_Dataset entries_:
=== Begin Enclosure ===

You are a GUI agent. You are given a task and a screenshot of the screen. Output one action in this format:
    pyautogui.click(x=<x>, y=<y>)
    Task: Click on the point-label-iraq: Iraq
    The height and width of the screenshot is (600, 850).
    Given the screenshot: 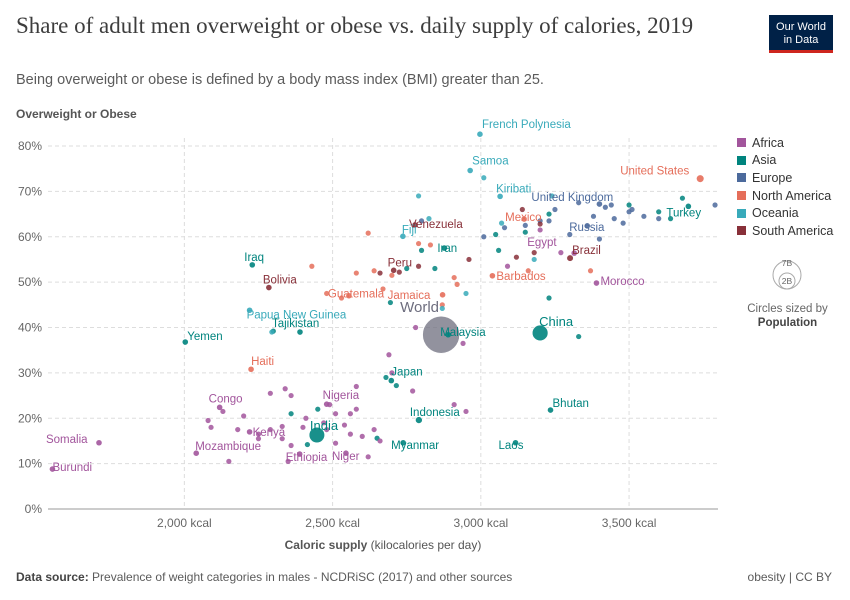 What is the action you would take?
    pyautogui.click(x=254, y=258)
    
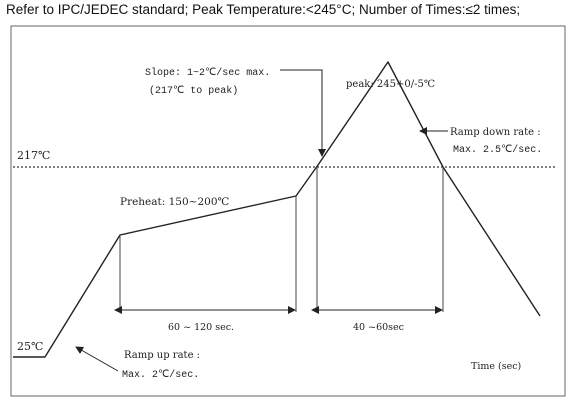  Describe the element at coordinates (194, 91) in the screenshot. I see `slope-label-line2: (217℃ to peak)` at that location.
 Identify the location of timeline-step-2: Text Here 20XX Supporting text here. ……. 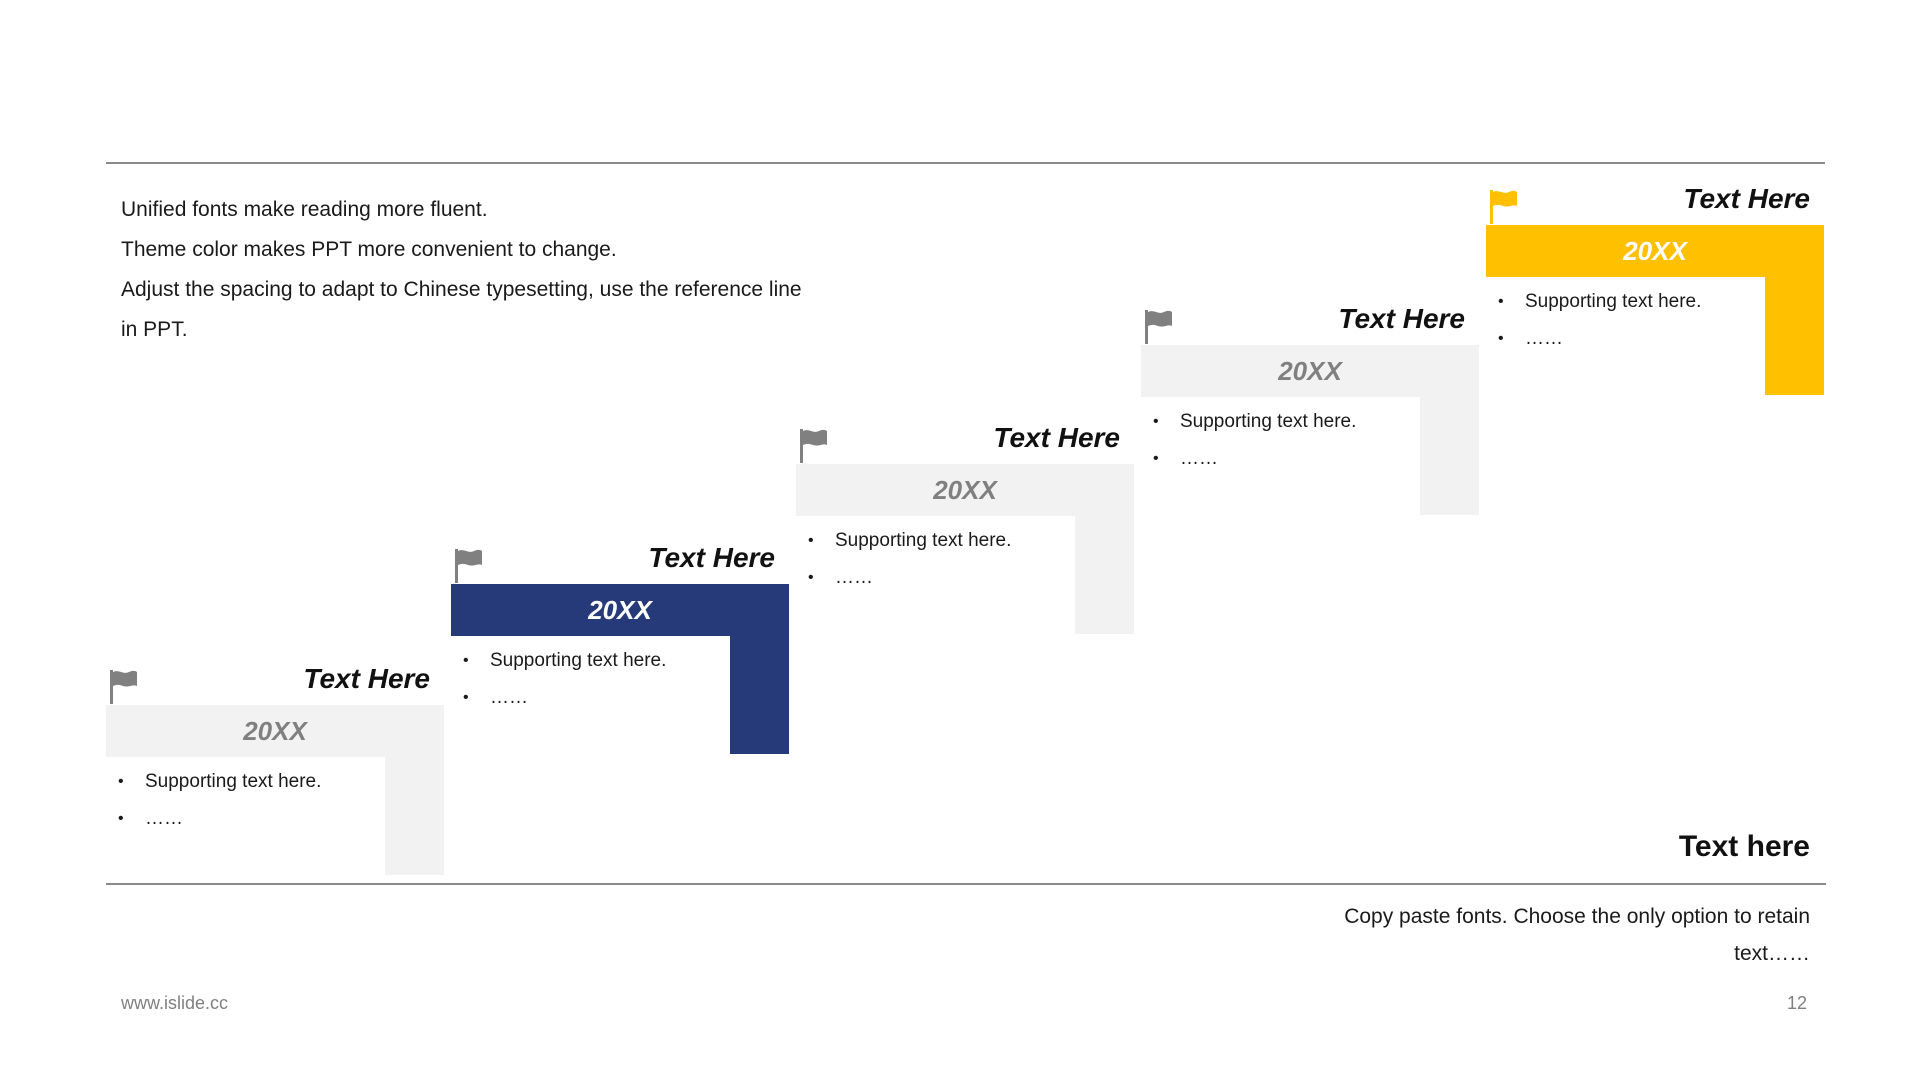
(620, 662).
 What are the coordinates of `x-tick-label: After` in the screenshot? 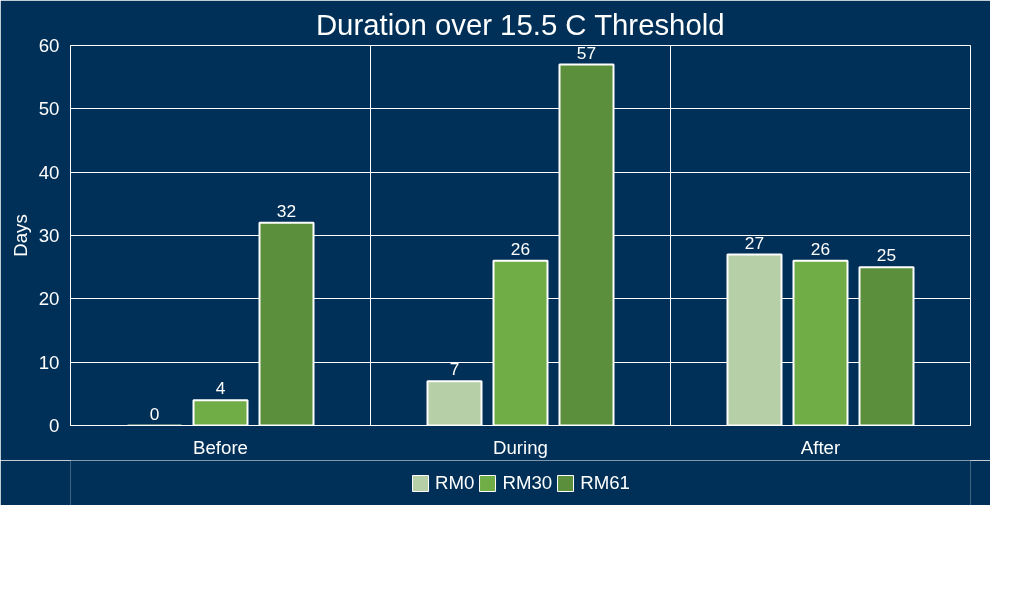 It's located at (820, 447).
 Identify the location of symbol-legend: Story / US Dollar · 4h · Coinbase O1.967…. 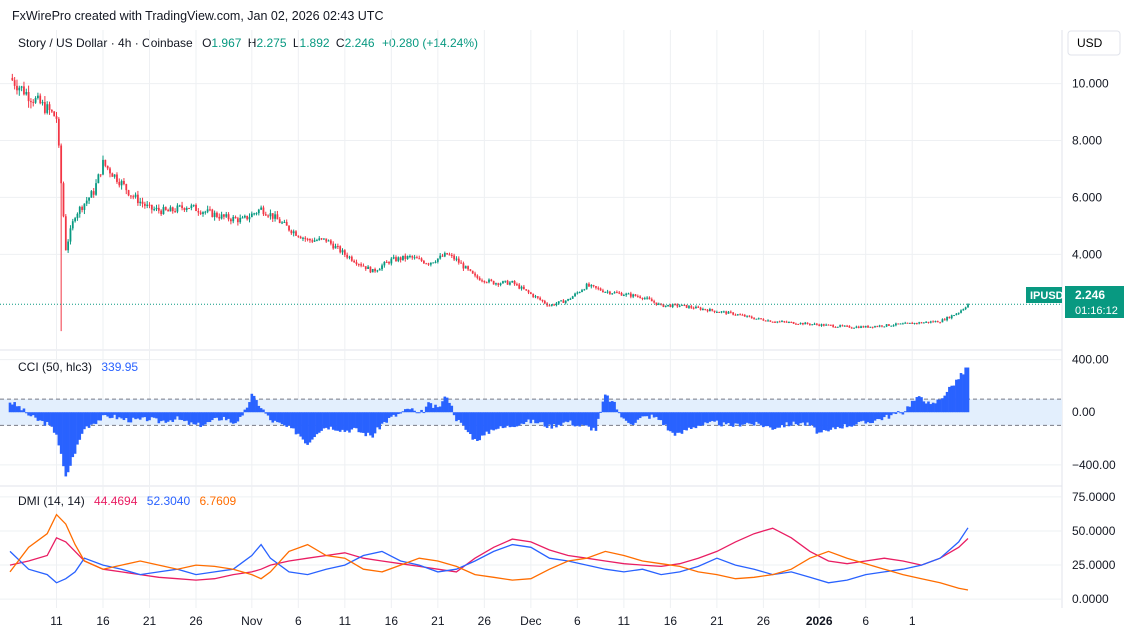
(248, 43).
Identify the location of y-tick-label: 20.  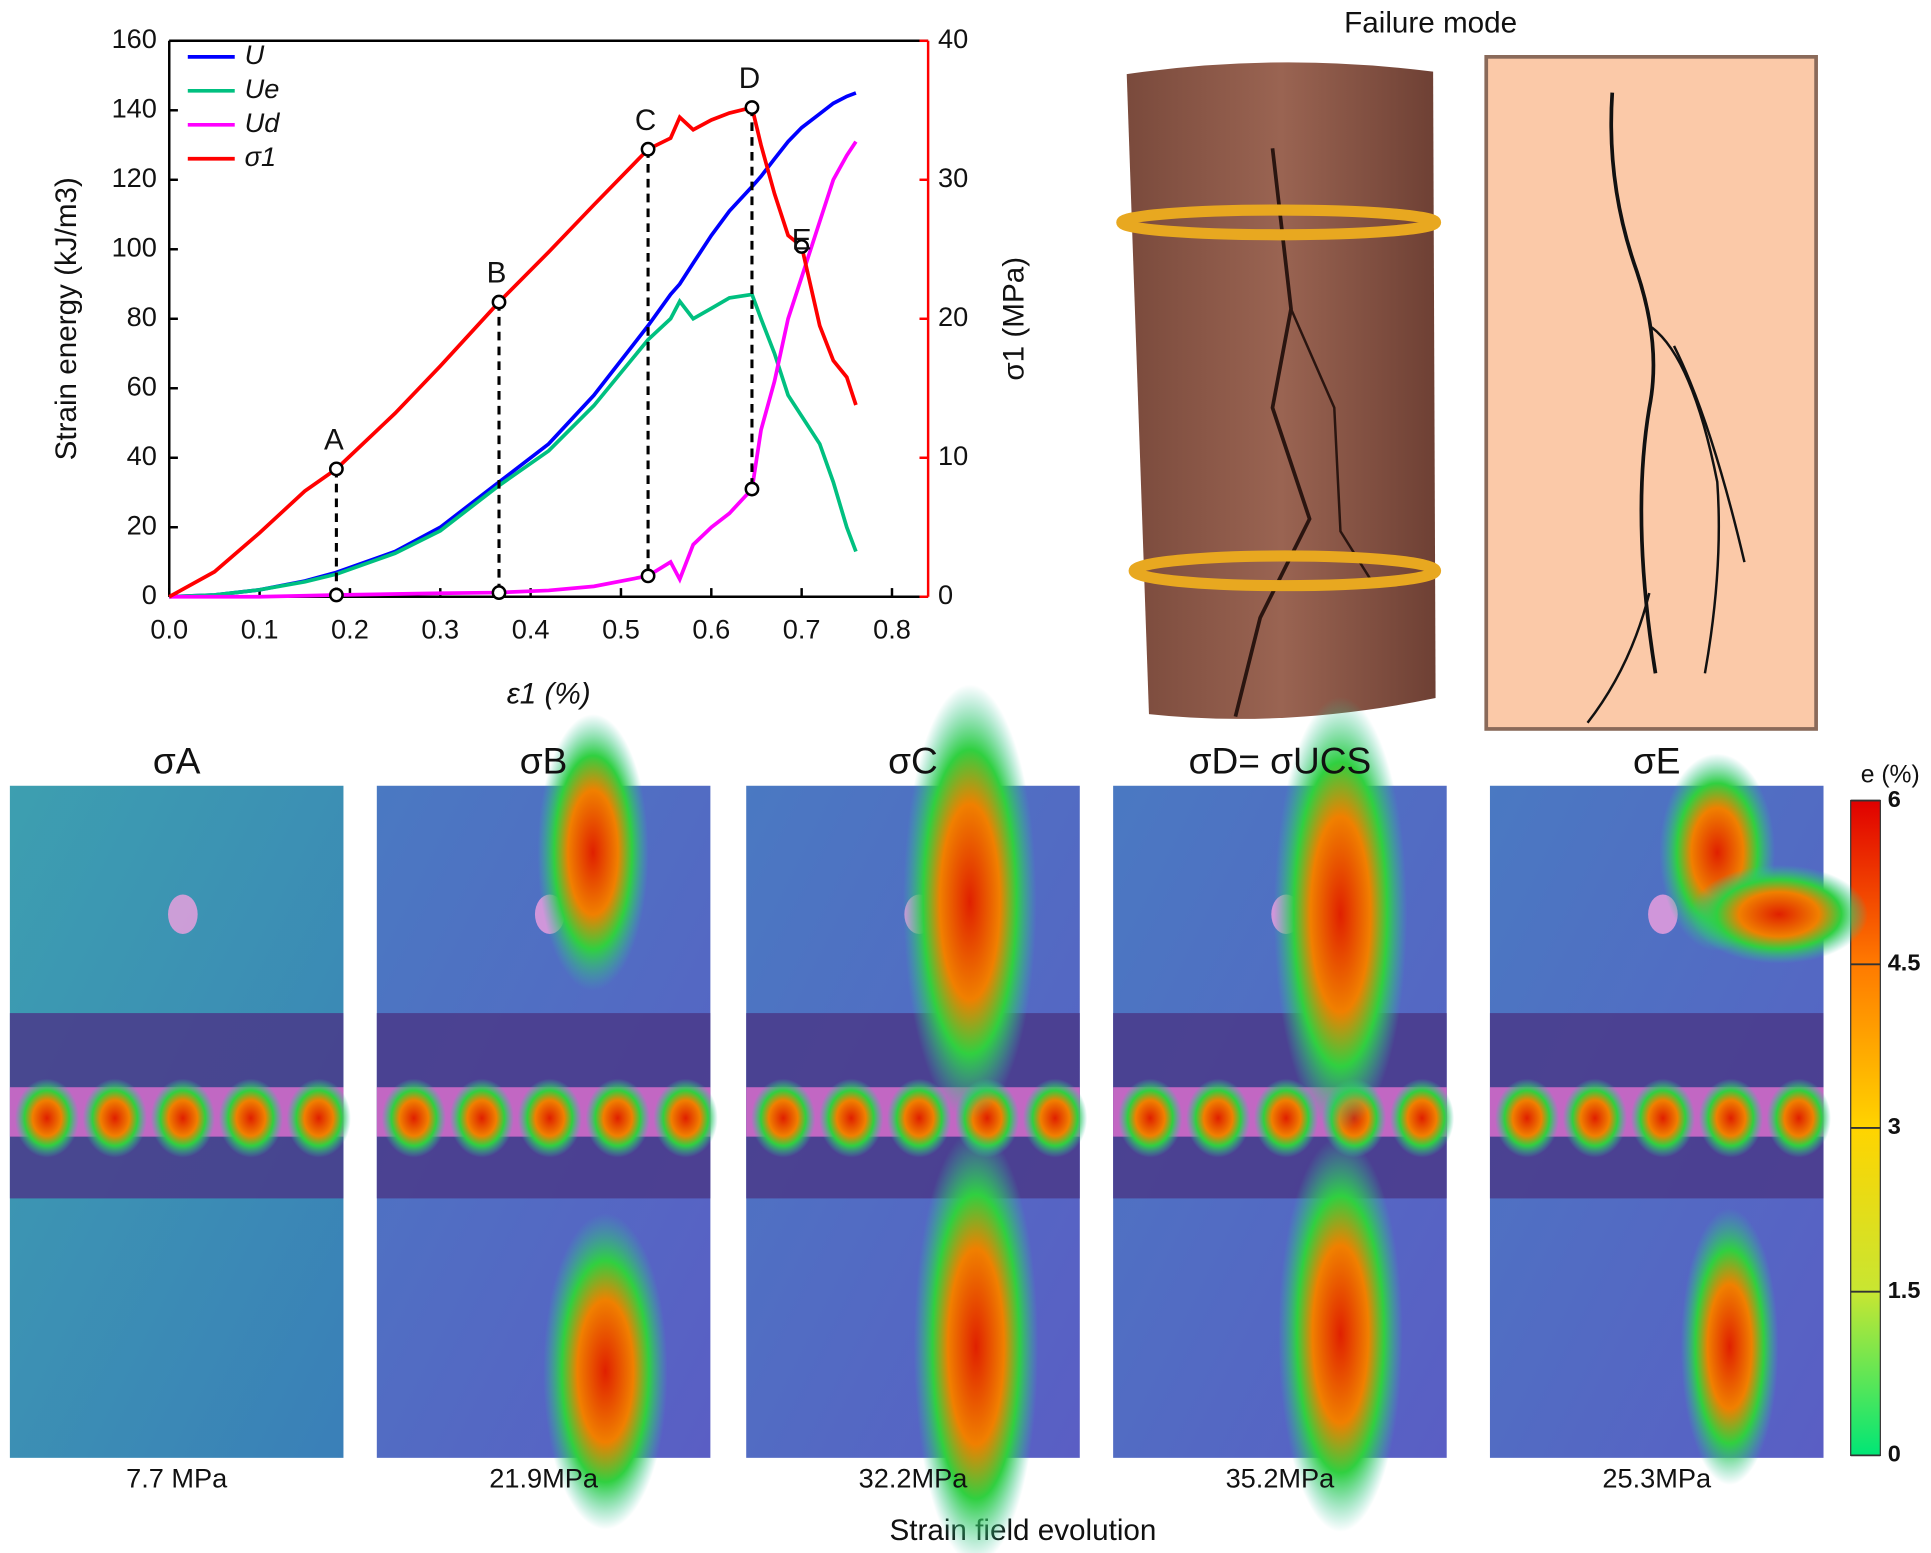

=== End Enclosure ===

Rewrite everything from the line containing "Identify the location of symbol-legend: Story" down to the end of the entries, replacing "Identify the location of" with "Locate" and leaving all else unchanged. Omit the pictures from the output.

_EXPECTED ANSWER_:
 Locate symbol-legend: Story / US Dollar · 4h · Coinbase O1.967…. 
(248, 43).
Locate y-tick-label: 20.  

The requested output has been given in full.